Copy the data word for word, starting with the line that contains "Tap the FC Barcelona club crest" and going on through the line that contains "an issue with". Leave the pictures out.

:: Data in this exercise ::
━━━━━━━━━━━━━━━━━━━━━━━━━━━━━━

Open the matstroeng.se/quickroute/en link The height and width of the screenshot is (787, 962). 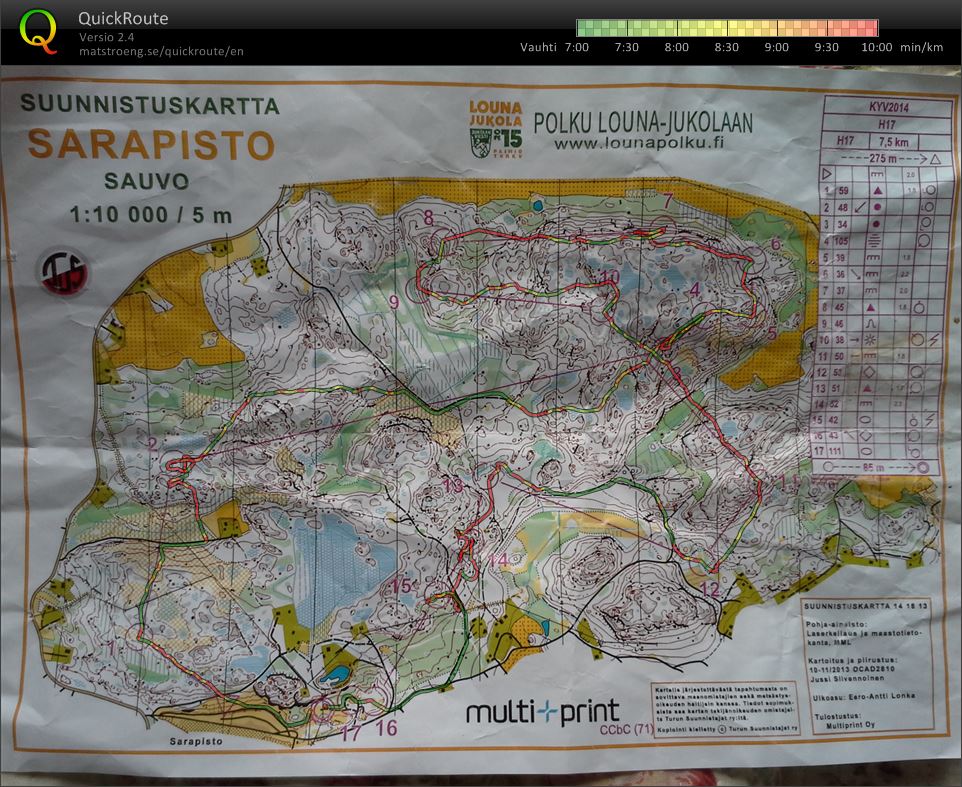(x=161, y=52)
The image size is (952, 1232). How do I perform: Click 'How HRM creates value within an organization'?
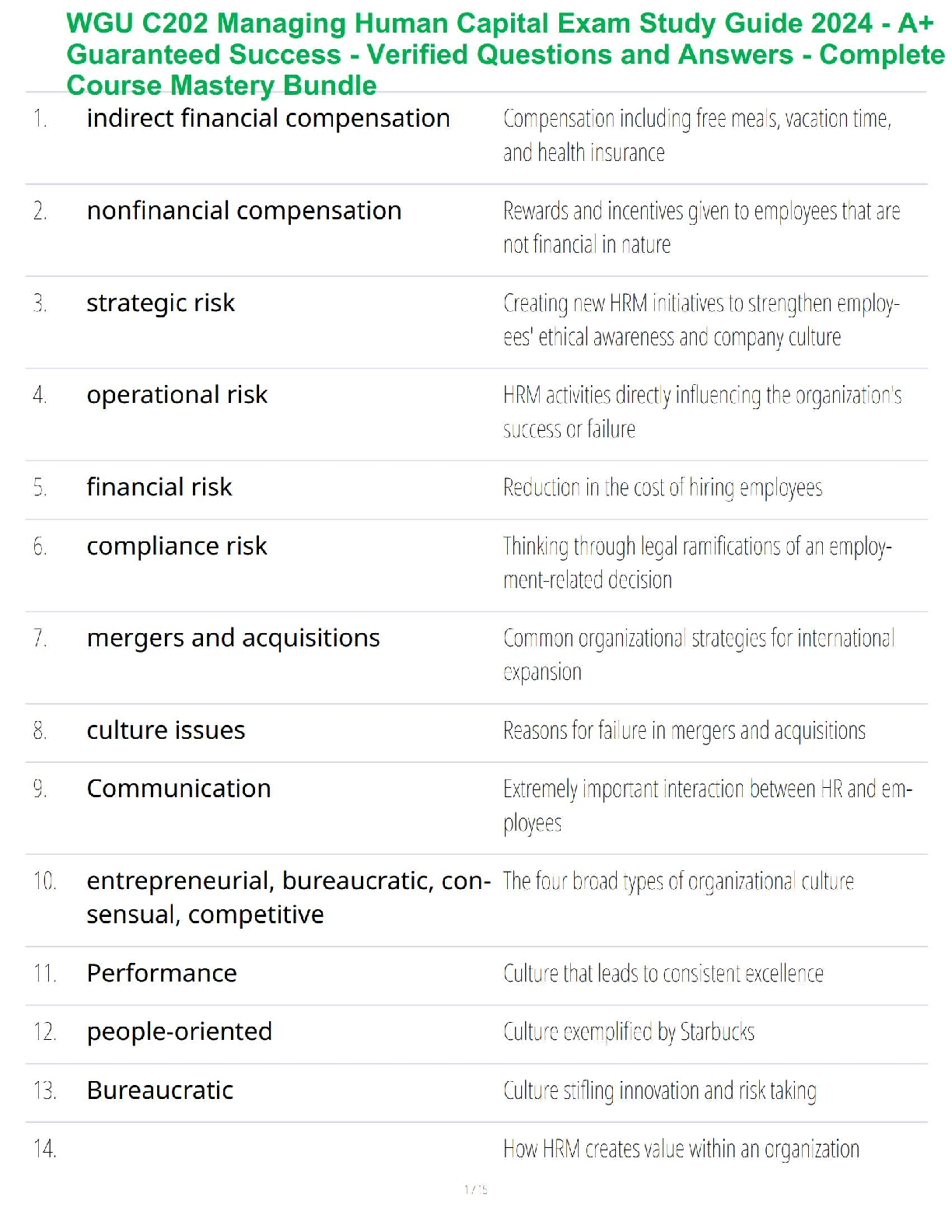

━━━━━━━━━━━━━━━━━━━━━━━━━━━━━━

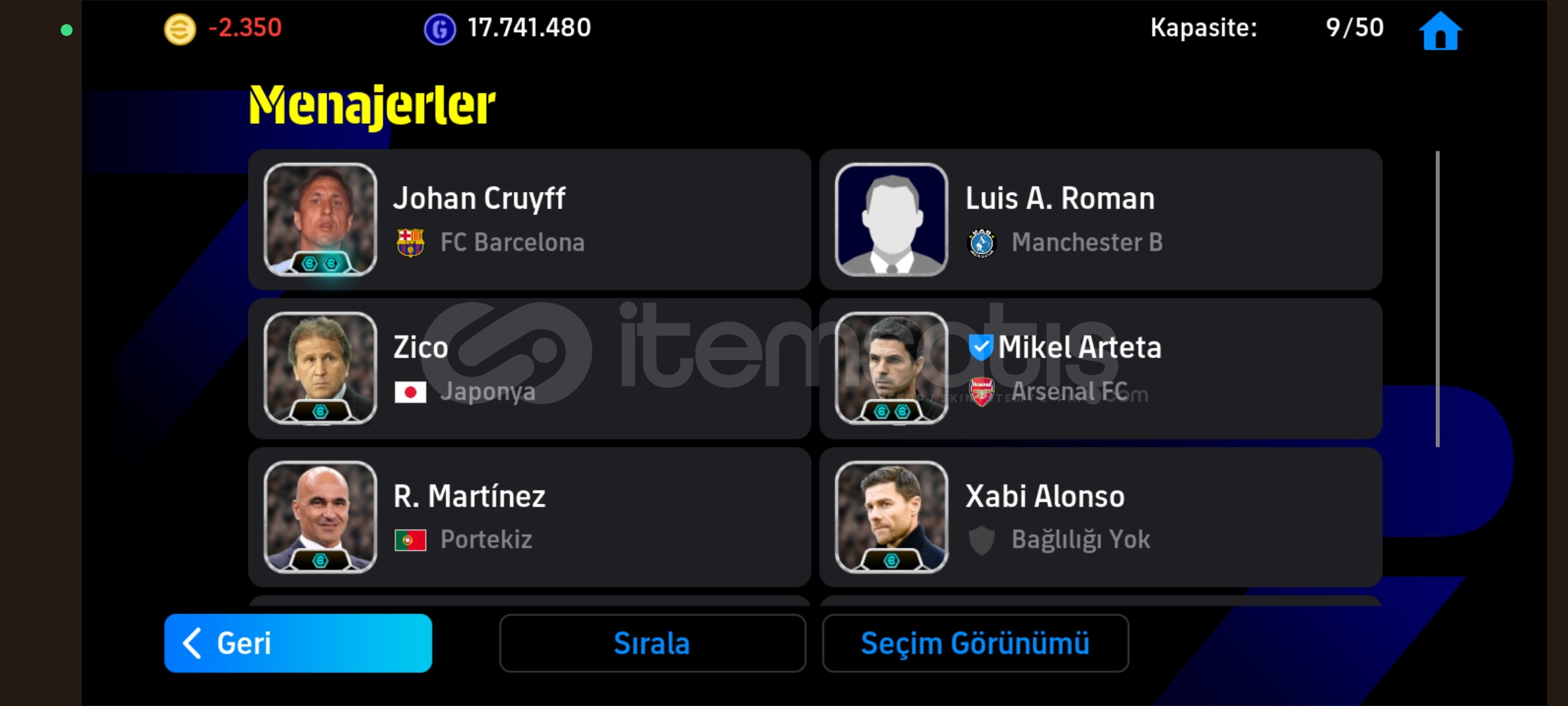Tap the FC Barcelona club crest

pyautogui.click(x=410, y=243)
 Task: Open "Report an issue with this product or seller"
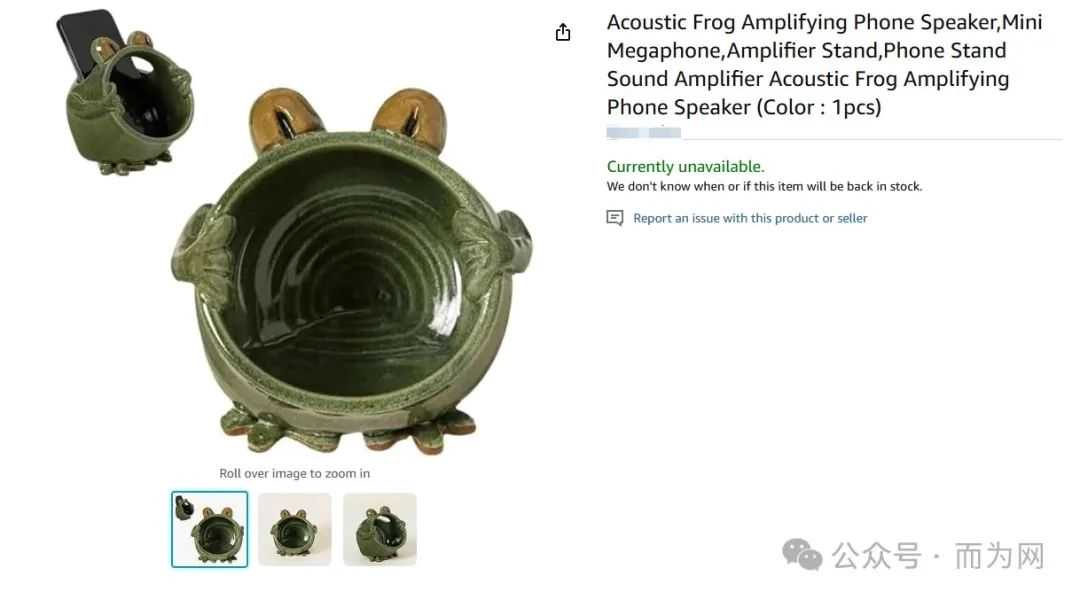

━━━━━━━━━━━━━━━━━━━━━━━━━━━━━━

:: Right answer ::
Tap the FC Barcelona club crest

pyautogui.click(x=410, y=243)
 Task: Open "Report an issue with this product or seller"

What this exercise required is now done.